Online radio plays a major role in how I discover new music. I really dig how uniquely curated shows are and find myself studying tracklists, chasing down labels and trying to discern new moods and scenes from within the selections. I'd now like to explore augmenting how I discover new music through automating some of the following processes:

- finding record labels that are popular sources of music within the shows I listen to 
- finding significant periods of history to mine for music
- finding artists who perform at the same events

I will begin by scraping useful metadata from a single online radio station. NTS radio is an obvious choice for me as its one of the most popular online stations, has many of my favourite regular show, has some of the metadata I need already included (record labels, tracklists) and has a website that looks reasonably straightforward to scrape.

**Goal: *For a given NTS show, return a tracklist including artist, label and year recorded for each track***.

For this task we'll need requests to grab the relevant HTML (our input data) and then beautifulsoup to parse the HTML so we can easily extract the text we're looking for: 

In [1]:
import requests
from bs4 import BeautifulSoup

If we don't include headers, sites may not allow us to access their data as they will rightly think we're attempting to scrape. We can circumvent this by 'spoofing' a header to send with our request to make it seem like the request was made by a web browser.

Many services will want to see a header in the request because it lets them know more about the client requesting the resource. For instance check out the header below:

In [2]:
headers = {'User-Agent': 'Mozilla/5.0 (Macintosh; Intel Mac OS X 10_10_1) AppleWebKit/537.36 (KHTML, like Gecko) Chrome/39.0.2171.95 Safari/537.36'}

Included above is the expected user-agent header for Chrome browser. User agent is any software, acting on behalf of a user, which "retrieves, renders and facilitates end-user interaction with Web content". The User-Agent request header is a characteristic string that lets servers and network peers identify the application, operating system, vendor, and/or version of the requesting user agent. You might be wondering, if this is a Chrome header, why does it have Mozilla stuff in it? This is because Mozilla/5.0 is a general token that says the browser is Mozilla-compatible and most browsers (Chrome included) include this nowadays. Every browser has its own set of unique headers as seen [here]('https://www.useragentstring.com/pages/useragentstring.php'). There are all sorts of weird and wonderful browsers.

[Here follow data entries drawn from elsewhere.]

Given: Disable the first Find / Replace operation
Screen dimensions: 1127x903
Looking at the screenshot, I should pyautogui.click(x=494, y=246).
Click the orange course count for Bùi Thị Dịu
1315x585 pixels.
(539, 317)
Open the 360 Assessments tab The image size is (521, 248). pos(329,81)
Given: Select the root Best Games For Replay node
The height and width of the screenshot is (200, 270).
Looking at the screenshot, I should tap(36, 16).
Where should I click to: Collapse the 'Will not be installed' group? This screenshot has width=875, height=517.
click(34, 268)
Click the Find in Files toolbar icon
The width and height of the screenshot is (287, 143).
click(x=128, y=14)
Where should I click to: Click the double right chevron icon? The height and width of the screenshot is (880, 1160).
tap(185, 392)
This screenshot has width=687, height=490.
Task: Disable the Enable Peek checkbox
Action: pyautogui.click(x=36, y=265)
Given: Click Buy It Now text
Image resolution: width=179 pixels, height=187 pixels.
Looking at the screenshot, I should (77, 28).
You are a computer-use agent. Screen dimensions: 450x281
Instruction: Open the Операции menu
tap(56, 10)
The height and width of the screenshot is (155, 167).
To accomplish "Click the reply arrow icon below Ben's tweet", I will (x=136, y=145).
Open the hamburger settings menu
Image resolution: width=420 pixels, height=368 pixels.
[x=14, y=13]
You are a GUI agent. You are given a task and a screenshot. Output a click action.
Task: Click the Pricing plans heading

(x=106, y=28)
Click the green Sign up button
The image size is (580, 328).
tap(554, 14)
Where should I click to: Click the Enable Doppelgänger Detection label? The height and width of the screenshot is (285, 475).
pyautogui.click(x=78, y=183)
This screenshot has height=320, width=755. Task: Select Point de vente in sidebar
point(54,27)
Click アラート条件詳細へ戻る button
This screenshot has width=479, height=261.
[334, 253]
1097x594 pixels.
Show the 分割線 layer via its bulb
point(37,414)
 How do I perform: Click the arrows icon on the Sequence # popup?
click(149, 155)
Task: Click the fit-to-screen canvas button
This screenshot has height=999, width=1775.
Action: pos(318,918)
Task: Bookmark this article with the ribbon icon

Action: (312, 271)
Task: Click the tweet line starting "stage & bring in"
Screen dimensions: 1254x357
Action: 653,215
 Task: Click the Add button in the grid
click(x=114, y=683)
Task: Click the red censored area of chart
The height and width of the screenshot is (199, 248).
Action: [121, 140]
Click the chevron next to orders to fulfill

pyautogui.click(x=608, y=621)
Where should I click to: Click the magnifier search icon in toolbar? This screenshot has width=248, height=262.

Now lets attempt to grab the HTML from the following URL as an example:

In [3]:
url = "https://www.nts.live/shows/jam-city/episodes/jam-city-17th-june-2022"
req = requests.get(url, headers)
print(req)

<Response [200]>


We got a HTTP "200" OK success status response code indicating that the request has succeeded. Now if we want to actually check out the HTML it recieved in response, we can call the text property on our response object where the HTML is stored as a string:

In [None]:
print(req.content)

Ok it send a bunch of text, now to parse the content of our request object with the html parser that beautifulsoup includes:

In [None]:
soup = BeautifulSoup(req.content, 'html.parser')
print(soup.prettify())

Now we want to extract the tracklist from the HTML. Thankfully NTS haven't implemented methods that make it difficult to scrape like including dynamic classes. Instead we can quite easily describe what we're looking to extract from the HTML. 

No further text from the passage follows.